Saturday, June 15, 2013

Down to the Wire!

By now, you are probably thinking about packing and luggage limits. It is a very, very good idea to carefully review your actual needs versus your 'wants' versus your 'nice to haves.' I have found that if you start a few days ahead by putting everything you are considering taking in one huge pile (maybe in your open suitcase) you can then thin out the stack over the following days right up until its time to leave and you won't end up over packing quite so much. 
Start with 2 pairs of walking shoes, raincoat, and absolutely necessary toiletries (they have stores there, but products are different and OTC meds very different and pricey). Realize you are likely to buy souvenir t shirts (no one will know if you wear them, wash, THEN give as gifts). Laundry will be easy in the castle, but will take time away from fun before then, so take a week of undies and socks. It is OK to be seen wearing the same thing more than once. Try to do without electrical stuff like hair dryers, curling irons, etc. or post comments here and figure out sharing. They are heavy, need converters, and tend to die. Go with the 'natural look.' Just wait until you see me...(ugh!)
Put all prescription meds in original containers in your carry on. Also in your carry on put in a light change of clothes-unders, socks, maybe t shirt and your one pair of shorts for emergencies on the plane and the unlikely event they lose your luggage, I recommend ear plugs, maybe a sleep aid, and something to do (that doesn't have to connect to the Internet, it is pricey to have wifi on the plane). Maybe eye shades and pillow-you will feel better if u nap in the plane. Wear slip on shoes, no jewelry, nothing metal, maybe a money belt, on the plane. Stay organized with passport, id, pen, etc handy.
Weigh your bag - max is 50 pounds and overage is something like $75-$150 each way. One checked bag and one carry on is all that's free- you have been warned!
Leave room/weight to bring home treasures! Ask Lee about the tea sets he brought back!
Send or post questions if you have any and I will try to help!!

Thursday, June 13, 2013

Almost Time to Go!!!

The trip is almost upon us! This is both the most exciting and, potentially, the scariest time time of the whole trip. For those of us who have not traveled much or maybe not at all, the unknown can be worrisome.
I will do my best to make the trip as easy as possible for you all. Please follow my directions for things like getting through customs and immigration and when and where to meet for each of our daily excursions, I will be providing maps of each of our locations and giving out 'emergency cards' that will have information like the addresses and telephone numbers of each of our hotels - so that, in a pinch, you can just show the card to a taxi driver and get 'home' from anywhere. Unlike here at home, you will be able to get cabs quite easily (OK, not so many cabs in Dalkieth, but everything is within walking distance and showing the card to anyone who lives in the area will quickly produce directions to the castle). SO, don't be too worried about travel or getting lost.

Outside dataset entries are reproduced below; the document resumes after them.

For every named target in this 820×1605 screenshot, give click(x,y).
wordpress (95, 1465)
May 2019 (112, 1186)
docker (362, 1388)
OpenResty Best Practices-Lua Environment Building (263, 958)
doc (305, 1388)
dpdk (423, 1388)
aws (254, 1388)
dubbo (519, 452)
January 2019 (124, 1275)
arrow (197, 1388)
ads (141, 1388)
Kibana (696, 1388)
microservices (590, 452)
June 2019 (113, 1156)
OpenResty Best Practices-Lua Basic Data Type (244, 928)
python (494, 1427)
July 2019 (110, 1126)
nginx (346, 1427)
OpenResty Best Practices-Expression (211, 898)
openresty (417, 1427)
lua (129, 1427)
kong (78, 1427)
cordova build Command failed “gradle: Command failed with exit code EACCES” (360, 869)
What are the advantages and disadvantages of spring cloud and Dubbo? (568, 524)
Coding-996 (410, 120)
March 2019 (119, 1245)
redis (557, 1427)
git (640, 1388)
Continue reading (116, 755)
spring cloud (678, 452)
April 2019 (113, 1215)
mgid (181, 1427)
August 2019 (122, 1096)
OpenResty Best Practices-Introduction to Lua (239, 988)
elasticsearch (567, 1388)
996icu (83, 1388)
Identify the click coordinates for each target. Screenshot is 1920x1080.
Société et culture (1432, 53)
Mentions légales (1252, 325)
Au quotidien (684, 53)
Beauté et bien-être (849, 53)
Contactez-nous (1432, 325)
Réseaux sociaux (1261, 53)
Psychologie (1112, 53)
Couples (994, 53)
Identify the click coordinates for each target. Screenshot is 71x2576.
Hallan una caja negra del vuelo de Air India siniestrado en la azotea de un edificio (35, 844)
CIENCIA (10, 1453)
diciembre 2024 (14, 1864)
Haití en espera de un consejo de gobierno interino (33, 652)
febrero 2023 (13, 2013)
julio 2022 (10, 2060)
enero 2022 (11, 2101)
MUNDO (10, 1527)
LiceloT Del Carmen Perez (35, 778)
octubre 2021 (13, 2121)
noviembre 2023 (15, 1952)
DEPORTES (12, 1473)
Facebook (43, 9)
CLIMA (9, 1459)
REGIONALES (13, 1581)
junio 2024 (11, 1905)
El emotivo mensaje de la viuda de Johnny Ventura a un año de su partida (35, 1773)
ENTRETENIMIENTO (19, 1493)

We will be meeting at the bus pick up area Tuesday morning - please see the trip web page through the OIE for details (oh yes, you can leave a car the entire duration of the trip but if you don't have a current UWO parking sticker you need to see the wonderful folks at Parking Services for a temporary sticker). Lee and I will be there by about 9:45. The bus should show up around 10 to 10:15 and we will be leaving for the airport about 15 minutes after the bus arrives. Lee and I will be checking everyone to be sure you have your passport and your UWO student id card. Recall that your luggage cannot be over 50 pounds and you are only allowed one suitcase and one carry on without paying extra (and the overweight charges are pretty extreme) and, of course, the trip does NOT cover baggage overage fees. Please also realize you may be bringing back souvenirs - and leave some room in your baggage for them for the return trip.

Please refer to the 'hints and tips' that I sent you some time ago for things you will want/need to bring. I cannot emphasize enough bringing comfortable walking shoes and a rain jacket. Also, bringing a good tour book so you can do a little sightseeing on your own will be very valuable to you (you have free afternoons in London, Cambridge and York and quite a bit of free time in Edinburgh). Don't over pack (though I tend to do so myself). You will be buying souvenir t shirts in all likelihood so don't bring a lot of clothing. You might want to think about dressing in layers - it can be quite cool (some trips I was not comfortable in short sleeves for more than a few daytime hours even inside the castle) and rainy all the way up to 80 degrees or more and very humid.
Bringing power converters (other than just converter PLUGS) is also something to think about. You can purchase these most anywhere, even at your local Walmart. You will at least need a plug for the UK - the plugs in the castle have three very weird looking prongs on the plug, though other places in the UK where we stay may be using the two round prongs. Make sure the plugs you buy include both (read the back of the package). Unless you are bringing a laptop and everything else you have charges with a USB port, you will need a CONVERTER not just PLUGS. You will fry your camera (or other device) charger unless it clearly says it will handle from 110 to 240 volts (UK is 220 volts). You have been warned (again).

Bringing money - there are ATM's everywhere and are far and away the easiest and usually the cheapest way to get money. HOWEVER, you must notify your bank and any credit cards when you will be in the UK (call the customer service number on the back of each card). If you don't they will likely cut off your card and you will be stuck. Also, ask about fees they charge for international transactions. Many places will charge up to 3% or even more PER TRANSACTION. Also, recall that the exchange rate is about $1.60 or so per British pound. When you take "100" out of your account, you will be debited at least the $160 and also fees. Budget your money. You have been warned (again).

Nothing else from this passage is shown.